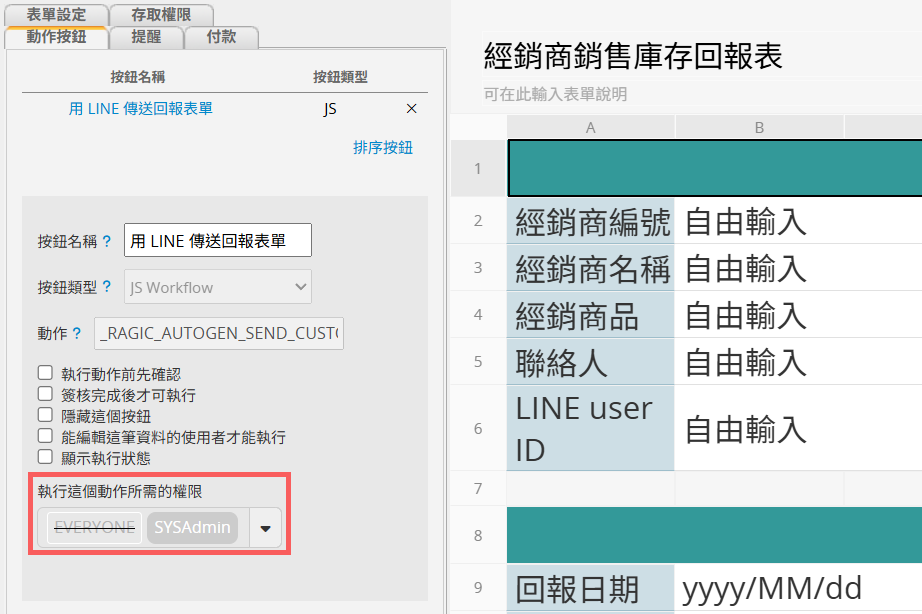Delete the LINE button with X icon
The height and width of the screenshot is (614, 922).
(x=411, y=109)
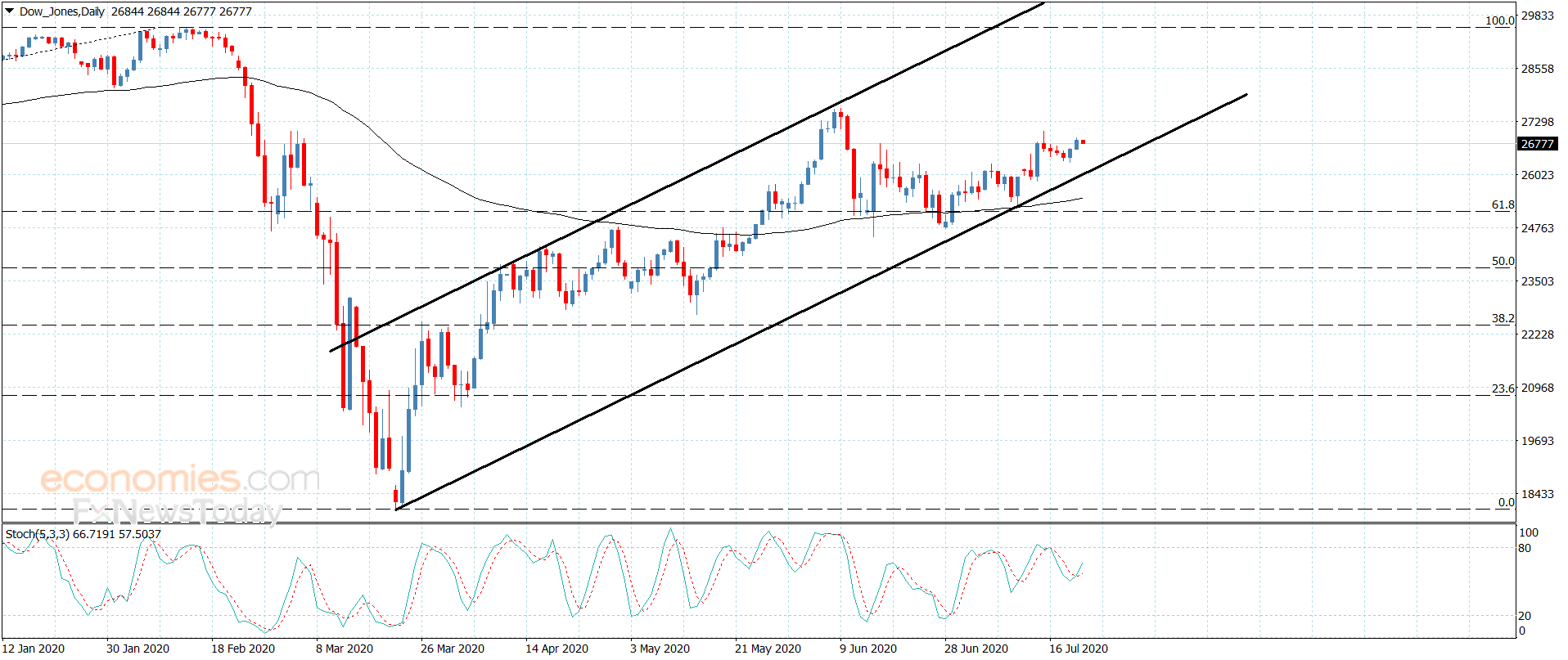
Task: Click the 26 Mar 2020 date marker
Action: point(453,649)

::::::::::

**What to work on:**
Copy the items above word for word, leaving out the pictures.

**Solution below:**
Delete the LINE button with X icon
The height and width of the screenshot is (614, 922).
(x=411, y=109)
Task: Click the 26 Mar 2020 date marker
Action: point(453,649)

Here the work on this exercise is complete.